As an example, say there’s a jury of three with individual vote probability of success of 0.8. Then the probability of majority vote success is
1 - CDF[BinomialDistribution[3, .8], 1] = 0.896. Just stick that in WolframAlpha if you want to see for yourself.
Of course, there’s a proof for this as well, but what’s interesting is its connection to the AdaBoost Algorithm.
The AdaBoost Algorithm (Adaptive Boosting) is a type of boosting that uses many weak learners, like a decision tree with depth equal to one (sometimes called a decision stump), and combines them into a strong learner.
The algorithm is as follows:
- Take a uniform resample of your training data
- Fit the first weak learner on this resample and assign weights to each observation it tried to predict with a lower weight for observations it easily predicted and a higher weight for the observations it didn’t.

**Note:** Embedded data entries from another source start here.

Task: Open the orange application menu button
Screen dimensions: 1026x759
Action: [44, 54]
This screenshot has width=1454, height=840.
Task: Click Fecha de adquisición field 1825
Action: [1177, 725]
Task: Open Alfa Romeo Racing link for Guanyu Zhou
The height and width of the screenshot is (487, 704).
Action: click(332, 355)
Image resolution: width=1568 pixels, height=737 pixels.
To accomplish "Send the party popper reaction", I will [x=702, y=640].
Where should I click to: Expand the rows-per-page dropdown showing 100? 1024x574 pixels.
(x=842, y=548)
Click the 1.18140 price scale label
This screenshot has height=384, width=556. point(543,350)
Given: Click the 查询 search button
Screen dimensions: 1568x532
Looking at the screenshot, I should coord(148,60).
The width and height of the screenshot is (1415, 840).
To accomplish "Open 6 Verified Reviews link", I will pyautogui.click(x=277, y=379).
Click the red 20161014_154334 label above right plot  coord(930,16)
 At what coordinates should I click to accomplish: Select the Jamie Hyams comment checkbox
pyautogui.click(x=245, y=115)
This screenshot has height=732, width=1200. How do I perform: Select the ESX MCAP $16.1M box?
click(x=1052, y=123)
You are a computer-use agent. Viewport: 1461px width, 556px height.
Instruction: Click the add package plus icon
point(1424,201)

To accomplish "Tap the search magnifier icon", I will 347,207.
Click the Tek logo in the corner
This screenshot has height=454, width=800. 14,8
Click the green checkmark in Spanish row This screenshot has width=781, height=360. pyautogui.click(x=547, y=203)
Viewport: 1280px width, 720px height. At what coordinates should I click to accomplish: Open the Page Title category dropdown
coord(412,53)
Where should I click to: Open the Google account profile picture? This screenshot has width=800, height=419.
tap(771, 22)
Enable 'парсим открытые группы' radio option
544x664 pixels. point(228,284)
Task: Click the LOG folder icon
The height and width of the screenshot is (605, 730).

A weight is also assigned to this weak learner for how well it performed
- Now resample your training data again but the resample will be influenced by the weights assigned to each observation from the previous step. Higher weighted observations means they’re more likely to be sampled.
- Now fit a second weak learner to this data and do what you did in step 2 - assign weights to observations as well as a weight for how well the stump performed like in step 2.
- Repeat this process until you’ve reached the maximum number of weak learners you want to use.
- The final model will be a weighted sum over all the weak learners (remember that we assigned weights to each weak learner based on their performance).
Can you spot the similarities between the Condorcet Jury Theorem and the AdaBoost Algorithm yourself? In AdaBoost, these weak learners that are slightly better than random guessing are the jury members who are “competent”, meaning the probability they vote correctly is greater than 0.5. And since the errors of each weak learner are independent from each other, this corresponds to jury member votes being independent of each other. More generally, the relationship holds for any ensembled algorithm of weak learners.
I don’t know about you, but I thought this relationship between a three hundred year old political science theorem and a modern machine learning method was fascinating.